The first printed edition of the New Testament with critical apparatus, noting variant readings among the manuscripts, was produced by the printer Robert Estienne of Paris in 1550. The Greek text of this edition and of those of Erasmus became known as the Textus Receptus (Latin for "received text"), a name given to it in the Elzevier edition of 1633, which termed it as the text nunc ab omnibus receptum ("now received by all").

The Novum Testamentum Graece (1st edition 1898, 28th edition 2014) uses a system of sigla created by Caspar René Gregory in 1908, and extended by Kurt Aland, known as Gregory–Aland numbering; these sigla are widely used in academic writing about the Greek text. The most important uncials are given Hebrew, Roman, or Greek letter names: א ( Codex Sinaiticus), A ( Codex Alexandrinus), D^{p} (Codex Claromontanus), or Ξ (Codex Zacynthius). The papyri are assigned the Blackletter character 𝔓 followed by a superscript number. Here, Papyrus Oxyrhynchus 208 + 1781 (parts of the Gospel of John) is and the Chester Beatty Papyri, which contains the Gospels and Acts, is . The superscript numbers follow the order of registration, and do not reflect the age of the manuscript or order of importance. The minuscules are given plain numbers, and the lectionaries are notated by script (ℓ), ranging from ℓ 1 up to ℓ 2463.

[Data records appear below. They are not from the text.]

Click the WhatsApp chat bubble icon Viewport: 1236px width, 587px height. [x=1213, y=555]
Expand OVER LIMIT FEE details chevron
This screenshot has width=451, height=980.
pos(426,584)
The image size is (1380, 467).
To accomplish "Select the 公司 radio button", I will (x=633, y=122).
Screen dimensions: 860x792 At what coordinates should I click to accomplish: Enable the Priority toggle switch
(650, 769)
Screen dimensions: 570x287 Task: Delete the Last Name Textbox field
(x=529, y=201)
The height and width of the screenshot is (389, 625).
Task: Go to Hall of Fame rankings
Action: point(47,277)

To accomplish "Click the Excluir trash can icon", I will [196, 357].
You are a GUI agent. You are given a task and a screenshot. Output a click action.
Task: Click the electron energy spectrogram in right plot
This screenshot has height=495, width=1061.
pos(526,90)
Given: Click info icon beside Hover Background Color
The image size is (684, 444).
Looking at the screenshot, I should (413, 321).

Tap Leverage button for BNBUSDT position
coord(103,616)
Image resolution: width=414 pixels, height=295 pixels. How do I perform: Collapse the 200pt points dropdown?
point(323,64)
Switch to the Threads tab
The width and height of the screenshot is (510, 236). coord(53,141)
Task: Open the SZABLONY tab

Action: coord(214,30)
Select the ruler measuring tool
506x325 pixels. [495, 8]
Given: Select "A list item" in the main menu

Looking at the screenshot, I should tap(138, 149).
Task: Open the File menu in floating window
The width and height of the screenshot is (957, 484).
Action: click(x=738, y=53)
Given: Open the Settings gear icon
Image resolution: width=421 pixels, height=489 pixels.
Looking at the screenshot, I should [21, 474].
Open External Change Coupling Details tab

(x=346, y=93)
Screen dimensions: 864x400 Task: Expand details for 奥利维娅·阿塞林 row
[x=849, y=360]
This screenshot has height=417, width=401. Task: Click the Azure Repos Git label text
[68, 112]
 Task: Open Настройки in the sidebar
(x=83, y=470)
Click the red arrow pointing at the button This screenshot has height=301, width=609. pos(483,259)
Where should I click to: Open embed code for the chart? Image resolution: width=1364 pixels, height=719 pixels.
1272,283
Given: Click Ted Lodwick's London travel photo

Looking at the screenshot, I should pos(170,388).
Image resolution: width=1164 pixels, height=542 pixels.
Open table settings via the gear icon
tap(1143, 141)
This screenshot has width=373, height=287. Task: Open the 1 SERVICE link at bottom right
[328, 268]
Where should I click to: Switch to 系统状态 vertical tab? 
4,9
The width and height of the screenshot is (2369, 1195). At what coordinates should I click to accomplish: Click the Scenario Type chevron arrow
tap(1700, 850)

For Vetus Latina manuscripts, sigla are related to content, so they are not unique. For example, the letter t refers to Codex Bernensis in the gospels, but Liber Comicus elsewhere, which may lead to confusion. Other means of identifying manuscripts include a full name (usually something Codex [city]-ensis) and the standard unique serial number for each manuscript given by its custodian (usually a library).

Sigla, names and numbers serve different scholarly purposes. Sigla, in the context of reference to an original document, provide unique and concise identification of witnesses to the text of that original, suited to minimising the space taken by citation in a critical apparatus. Names, on the other hand, normally refer to specific handwritten volumes (often including other text), either as originally bound or in their current form. Names are typically Latin, and can refer to the place of composition (Codex Sangallensis, "Book from St. Gall") or rediscovery (Stonyhurst Gospel), the current location (Liber Ardmachanus, "Book of Armagh"), a famous owner (Codex Bezae, "Theodore Beza's Book"), a volume's function (Liber Comicus, "The Lectionary"), or can even refer to physical characteristics of a volume (Codex Gigas, "The Huge Book" or Codex Aureus, "The Gold Book"). The Book of Mulling is also known as Liber Moliensis after the name of the scribe, as tradition has it.

==From footnotes to endnotes==
In the United States, bibliographer Fredson Bowers (1905–1991) established a tradition of putting the critical apparatus at the back of the book, leaving the edited text clear of apparatus. This has the advantage of leaving the main text uncluttered with editorial details that may not be of interest to the general reader. However, this format is a disadvantage to scholarly readers, who are not able to see all of the textual evidence in one place.

==Digital representation==
The de facto standard for the representation of critical apparatus in digital scholarly editions is to follow the recommendations of the Text Encoding Initiative. While other formats are also used in digital literary studies this has become the most accepted storage format.